What to do =
Could you print the entries below exactly, starting at the line that contains "536x271 pixels." and stopping after the last one?

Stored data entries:
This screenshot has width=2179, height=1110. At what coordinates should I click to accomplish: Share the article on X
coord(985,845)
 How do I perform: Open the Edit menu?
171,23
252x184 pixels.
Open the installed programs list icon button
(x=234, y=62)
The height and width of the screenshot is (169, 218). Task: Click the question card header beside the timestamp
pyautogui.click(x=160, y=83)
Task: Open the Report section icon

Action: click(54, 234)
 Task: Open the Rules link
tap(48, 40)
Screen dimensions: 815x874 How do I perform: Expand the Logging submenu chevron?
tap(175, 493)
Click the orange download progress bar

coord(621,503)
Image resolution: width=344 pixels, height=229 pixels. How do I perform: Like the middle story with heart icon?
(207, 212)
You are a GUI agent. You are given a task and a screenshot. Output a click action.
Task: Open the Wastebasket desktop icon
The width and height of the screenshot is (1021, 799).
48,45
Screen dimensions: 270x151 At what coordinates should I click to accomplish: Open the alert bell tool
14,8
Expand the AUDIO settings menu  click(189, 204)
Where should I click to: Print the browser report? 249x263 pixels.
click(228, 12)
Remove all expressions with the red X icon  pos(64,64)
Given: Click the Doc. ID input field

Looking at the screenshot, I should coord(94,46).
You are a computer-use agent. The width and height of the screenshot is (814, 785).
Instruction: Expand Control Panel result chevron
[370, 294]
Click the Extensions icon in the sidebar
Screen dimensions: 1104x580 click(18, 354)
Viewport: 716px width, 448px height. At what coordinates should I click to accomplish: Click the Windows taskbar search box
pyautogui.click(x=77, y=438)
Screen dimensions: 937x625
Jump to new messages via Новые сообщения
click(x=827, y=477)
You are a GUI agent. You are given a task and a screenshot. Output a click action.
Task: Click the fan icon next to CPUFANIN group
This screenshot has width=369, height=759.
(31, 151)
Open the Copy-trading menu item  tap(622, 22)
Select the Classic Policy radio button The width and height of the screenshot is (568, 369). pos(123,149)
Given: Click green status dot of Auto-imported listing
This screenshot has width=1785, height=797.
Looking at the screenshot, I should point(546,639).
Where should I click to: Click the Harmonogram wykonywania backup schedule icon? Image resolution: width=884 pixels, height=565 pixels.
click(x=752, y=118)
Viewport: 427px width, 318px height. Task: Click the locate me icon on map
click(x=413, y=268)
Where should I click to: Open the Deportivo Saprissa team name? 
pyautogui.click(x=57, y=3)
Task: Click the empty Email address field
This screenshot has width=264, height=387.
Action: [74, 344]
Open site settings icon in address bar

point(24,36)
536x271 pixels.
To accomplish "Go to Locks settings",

Solution to this exercise =
536x271 pixels.
To accomplish "Go to Locks settings",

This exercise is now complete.